Start of Record extracts

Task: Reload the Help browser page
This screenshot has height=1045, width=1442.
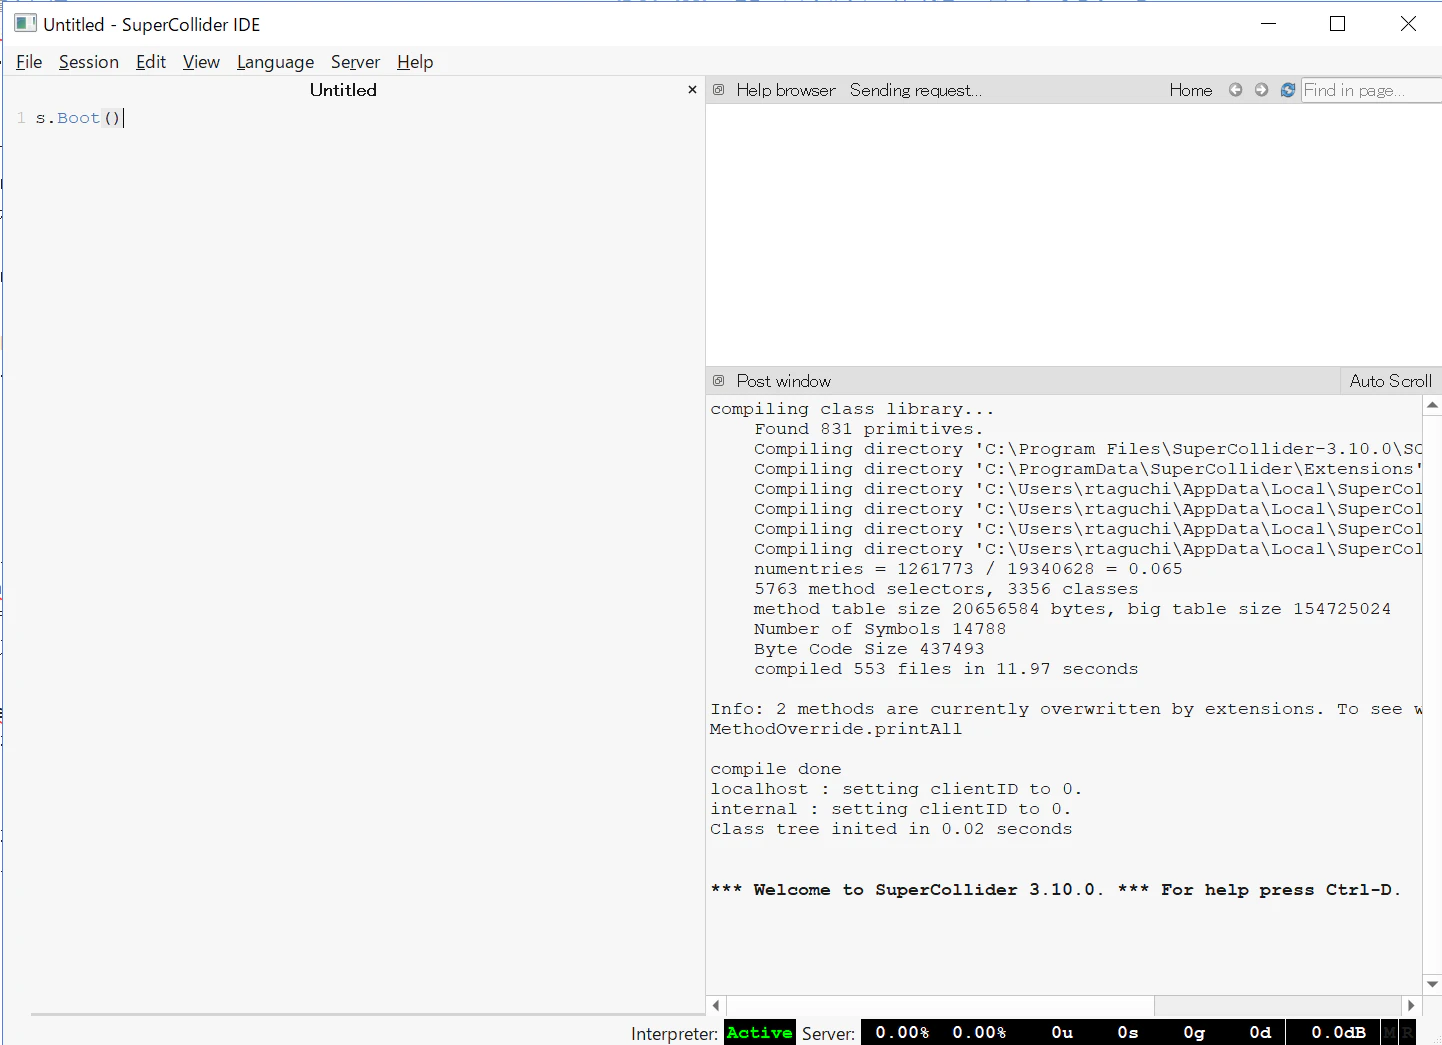Action: (1288, 90)
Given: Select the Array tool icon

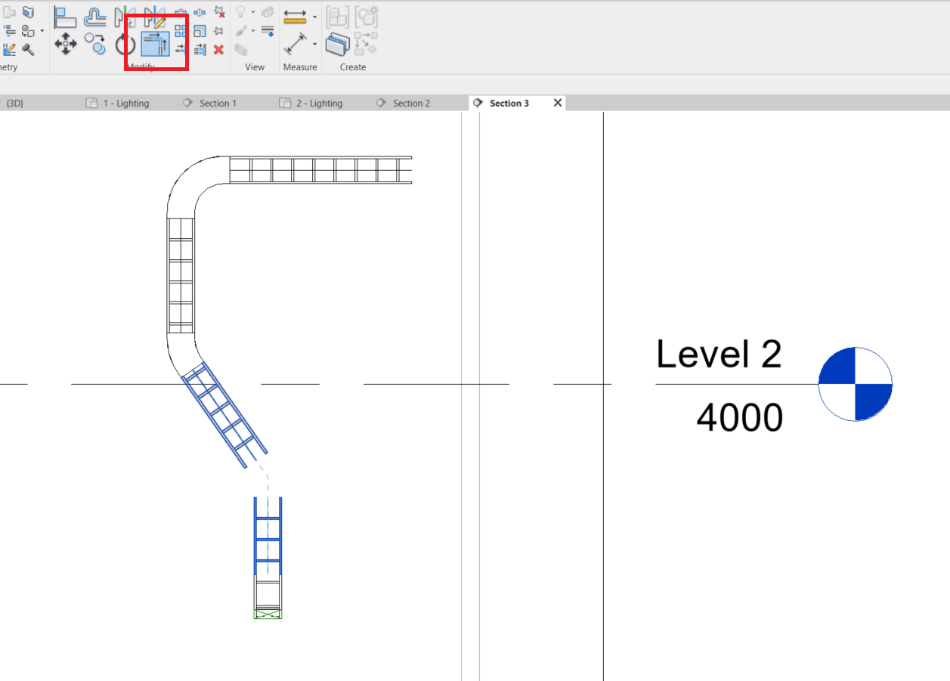Looking at the screenshot, I should pyautogui.click(x=180, y=31).
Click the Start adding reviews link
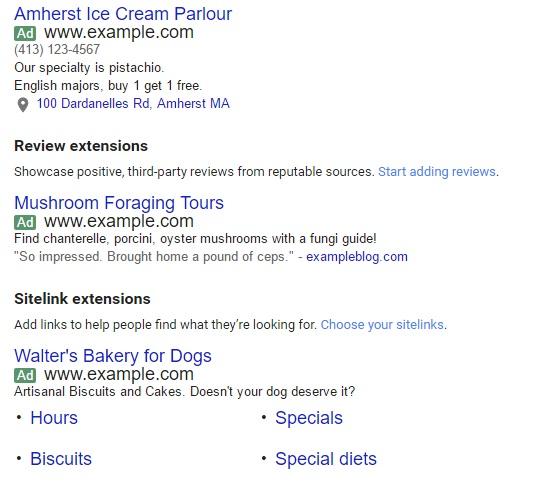The image size is (556, 493). pos(437,172)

End of Record extracts

» Goal of the exercise
Please set down the records above word for word and omit their pictures.

» Exercise output
Task: Reload the Help browser page
This screenshot has height=1045, width=1442.
Action: (1288, 90)
Given: Select the Array tool icon

Looking at the screenshot, I should pyautogui.click(x=180, y=31).
Click the Start adding reviews link
The image size is (556, 493). pos(437,172)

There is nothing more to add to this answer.